Regimen Improves Survival in Childhood Leukemia

Dexamethasone-based treatment particularly improves survival for high-risk patients

FRIDAY, Sept. 11 (HealthDay News) -- A dexamethasone-based chemotherapy regimen improves survival in children with acute lymphoblastic leukemia (ALL) without cranial irradiation or some routinely used chemotherapy drugs, according to a study published online Sept. 10 in The Lancet Oncology.

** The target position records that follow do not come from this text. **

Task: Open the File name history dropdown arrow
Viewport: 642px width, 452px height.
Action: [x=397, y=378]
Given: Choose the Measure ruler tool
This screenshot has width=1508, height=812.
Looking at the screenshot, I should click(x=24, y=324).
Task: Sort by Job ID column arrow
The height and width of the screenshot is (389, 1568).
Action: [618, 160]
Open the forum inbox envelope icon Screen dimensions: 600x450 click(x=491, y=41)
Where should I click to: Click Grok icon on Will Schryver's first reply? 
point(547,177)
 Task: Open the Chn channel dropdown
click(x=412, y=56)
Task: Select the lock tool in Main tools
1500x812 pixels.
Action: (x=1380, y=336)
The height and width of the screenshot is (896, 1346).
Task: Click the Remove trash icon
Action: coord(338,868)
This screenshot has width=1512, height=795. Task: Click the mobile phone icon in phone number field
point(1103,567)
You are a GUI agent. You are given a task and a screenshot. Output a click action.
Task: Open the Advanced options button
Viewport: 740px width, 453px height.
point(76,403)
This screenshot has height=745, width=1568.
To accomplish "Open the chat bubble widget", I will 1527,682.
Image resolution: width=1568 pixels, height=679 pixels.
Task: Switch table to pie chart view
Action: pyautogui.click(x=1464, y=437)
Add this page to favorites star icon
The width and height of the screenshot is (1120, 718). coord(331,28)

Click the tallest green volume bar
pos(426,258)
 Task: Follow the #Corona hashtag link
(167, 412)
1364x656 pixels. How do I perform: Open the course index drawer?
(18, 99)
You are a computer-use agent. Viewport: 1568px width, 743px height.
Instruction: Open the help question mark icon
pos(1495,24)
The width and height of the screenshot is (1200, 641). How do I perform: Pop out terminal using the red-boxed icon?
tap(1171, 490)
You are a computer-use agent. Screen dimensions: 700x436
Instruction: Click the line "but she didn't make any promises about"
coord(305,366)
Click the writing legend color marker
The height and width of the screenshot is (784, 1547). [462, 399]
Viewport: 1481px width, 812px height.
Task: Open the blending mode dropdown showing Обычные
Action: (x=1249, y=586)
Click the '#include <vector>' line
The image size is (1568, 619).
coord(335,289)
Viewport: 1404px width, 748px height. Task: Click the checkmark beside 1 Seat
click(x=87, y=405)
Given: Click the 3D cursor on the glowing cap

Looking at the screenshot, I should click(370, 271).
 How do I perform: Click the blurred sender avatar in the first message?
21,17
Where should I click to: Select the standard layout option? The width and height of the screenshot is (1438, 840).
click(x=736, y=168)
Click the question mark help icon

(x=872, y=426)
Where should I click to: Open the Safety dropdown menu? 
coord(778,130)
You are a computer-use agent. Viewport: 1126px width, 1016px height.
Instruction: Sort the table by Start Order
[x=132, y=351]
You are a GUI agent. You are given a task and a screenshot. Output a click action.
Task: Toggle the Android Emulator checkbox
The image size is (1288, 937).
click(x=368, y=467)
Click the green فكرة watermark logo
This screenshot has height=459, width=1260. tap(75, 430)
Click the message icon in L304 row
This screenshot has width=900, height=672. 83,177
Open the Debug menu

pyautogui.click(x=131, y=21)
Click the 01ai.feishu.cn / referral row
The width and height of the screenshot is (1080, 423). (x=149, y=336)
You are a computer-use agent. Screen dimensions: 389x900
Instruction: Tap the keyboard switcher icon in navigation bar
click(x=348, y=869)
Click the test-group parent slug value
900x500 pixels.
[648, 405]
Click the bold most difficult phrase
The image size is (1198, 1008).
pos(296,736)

Anjo J. Veerman, Ph.D., from VU University Medical Centre in Amsterdam, Netherlands, and colleagues categorized 859 patients (up to 18 years of age) with ALL as high-risk (30 percent) and non-high-risk (70 percent) based on clinical criteria. Non-high-risk patients received a dexamethasone-based three-drug induction followed by medium-dose methotrexate and then maintenance therapy, while high-risk patients received a dexamethasone-based four-drug induction followed by high-dose methotrexate and two intensification courses before receiving maintenance therapy.

The researchers found that 98.5 percent of the non-high-risk group and 96.9 percent of the high-risk group achieved complete remission. After a median follow-up of 72.2 months (excluding the nine patients who died during induction), overall five-year event-free survival was 81 percent in all patients, 84 percent in the non-high-risk group and 72 percent in the high-risk group.

"The overall results of the dexamethasone-based Dutch Childhood Oncology Group ALL-9 protocol are better than those of our previous Berlin-Frankfurt-Munster-based protocols ALL-7 and ALL-8," Veerman and colleagues conclude. "The results for non-high-risk patients were achieved with high cumulative doses of dexamethasone and vincristine, but without the use of anthracyclines, etoposide, cyclophosphamide, or cranial irradiation, therefore minimizing the risk of side effects."